- Fad Gadget in 2001

Background information
- Born: Francis John Tovey 8 September 1956 London, England
- Died: 3 April 2002 (aged 45) London
- Genres: Industrial; new wave; synth-pop; post-punk;
- Years active: 1979–1993 2001–2002
- Label: Mute
- Past members: John Dignham, Cam Donnelly
- Website: fadgadget.co.uk

= Fad Gadget =

British electronic musician and vocalist

Francis John Tovey (8 September 1956 – 3 April 2002), known also by his stage name Fad Gadget, was a British avant-garde electronic musician and vocalist. He was a proponent of both new wave and early industrial music, fusing pop-structured songs with mechanised experimentation.

As Fad Gadget, his music was characterised by the use of synthesizers in conjunction with sounds of found objects, including drills and electric razors. His bleak, sarcastic and darkly humorous lyrics were filled with biting social commentary toward subjects such as machinery, industrialisation, consumerism, human sexuality, mass media, religion, domestic violence and dehumanization, often sung in a deadpan voice.

==Early years==
As a child, Frank Tovey lived in Bow. His father, Frank Tovey, Sr. was a porter in Billingsgate Fish Market.
At school, Francis tried to learn many different musical instruments. He realised he did not have the co-ordination to be able to play any of them really well. Tovey drifted away from the idea of playing music, and began getting involved in other art forms instead. He later studied visual arts and mime at Leeds Polytechnic. He felt the need to give his mime act some sort of musical accompaniment so he went back to the idea of recording music. The initial musical pieces were formed of sound manipulation using tape recorders.

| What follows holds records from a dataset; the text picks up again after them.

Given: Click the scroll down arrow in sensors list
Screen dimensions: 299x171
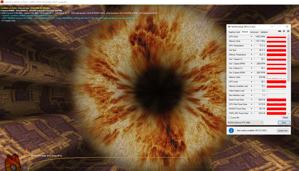Looking at the screenshot, I should (288, 114).
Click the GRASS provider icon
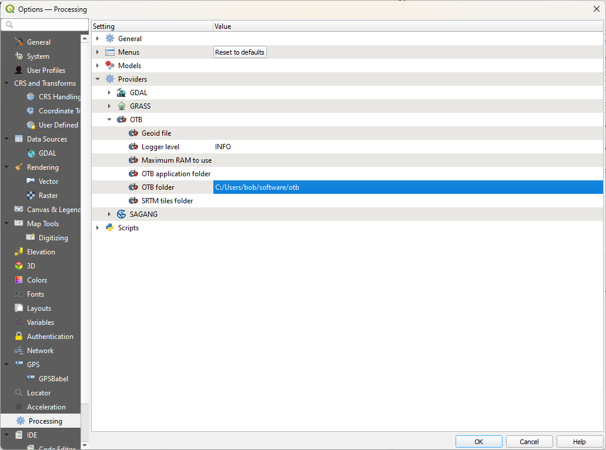The height and width of the screenshot is (450, 606). click(x=122, y=106)
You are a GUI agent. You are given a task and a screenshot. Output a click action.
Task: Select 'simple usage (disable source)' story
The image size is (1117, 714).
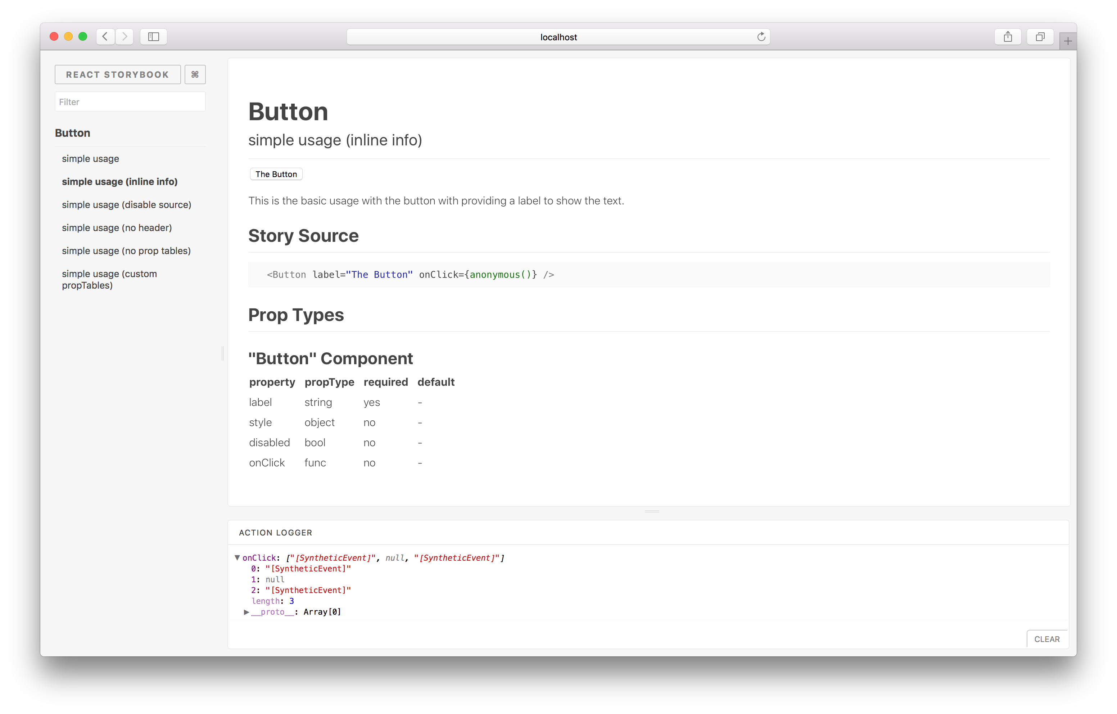(126, 205)
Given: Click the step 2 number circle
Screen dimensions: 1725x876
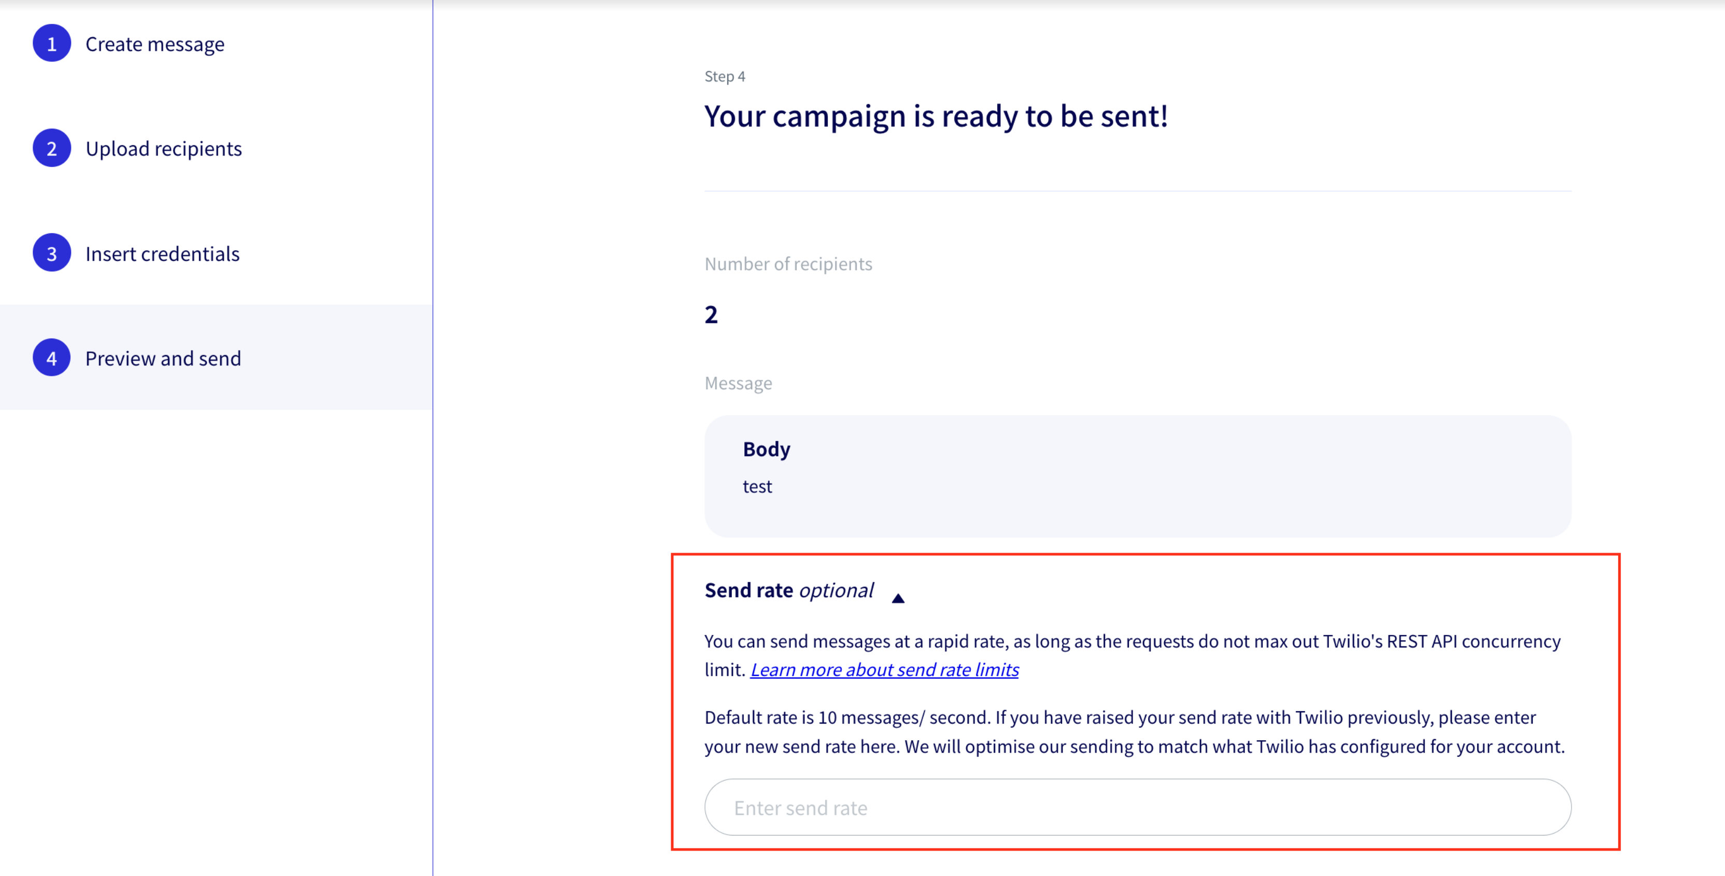Looking at the screenshot, I should [x=52, y=148].

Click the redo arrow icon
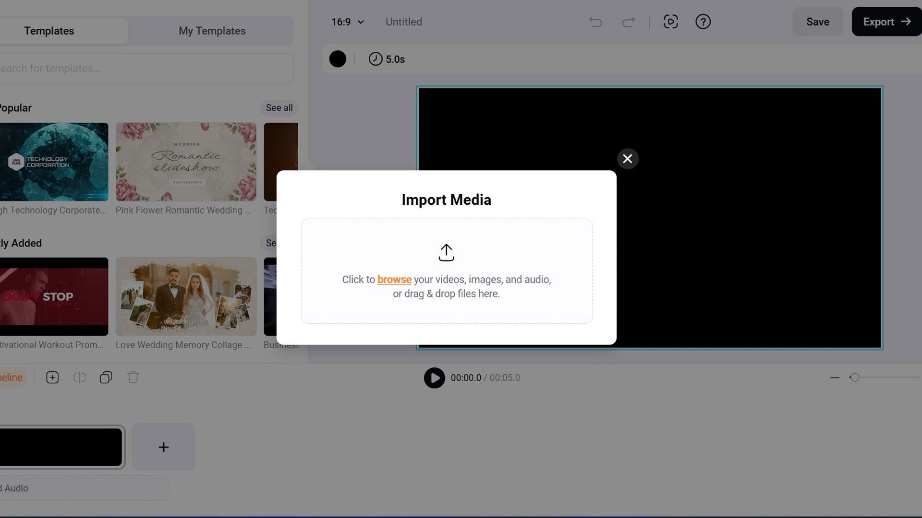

Tovey began experimenting using an old Grundig tape recorder. He disconnected the erase head from the playback head and installed a simple switch between the two. This gave him control over what sounds could be erased or kept. He spent a lot of time building up sound collages using this method. After finishing full-time education Tovey began working at various jobs and around the mid 1970s managed to set up his own home studio. At the time he was living in London, in a small house. The only space where he could set up his studio was in a cupboard. The initial equipment he used consisted mainly of his Grundig tape recorder. At this time he was using no musical instrument at all. The first keyboard instrument he owned was a Crumar Compac electric piano. He also bought a Korg Minipops drum machine from a home organ shop. He eventually decided to purchase a Korg synthesiser. He thought that due to his lack of musical ability he would be able to create some impressive sounds. After the purchase of this equipment he began writing music seriously; it was at this time he sent a demo tape of "Back to Nature" to Daniel Miller, who had just released his first single as the Normal.

==Signing to Mute Records==
Frank Tovey signed as Fad Gadget to Daniel Miller's Mute Records. He was the first artist to sign to Mute. "Back to Nature" was recorded as the second Mute Records release at RMS Studio in London. At the time RMS was an eight track studio. Gadget had no real experience of recording within a studio environment, so he left most of the decision making to Daniel Miller. Most of the recorded instruments on "Back to Nature" belonged to Tovey, although he used equipment belonging to Miller as well; this included an ARP 2600 synthesiser.

"Back to Nature" was a success for Mute Records so a follow-up record was produced; the follow-up was titled "Ricky's Hand". The recording included Gadget's wife, Barbara, singing a vocal part near the end of the recording; the vocal part is then mixed with a synthesiser part into the outro of the song. Fad Gadget then went on to record an album for Mute Records. Fireside Favourites was recorded at Blackwing Studios in London. He decided to record the album without Daniel Miller's assistance.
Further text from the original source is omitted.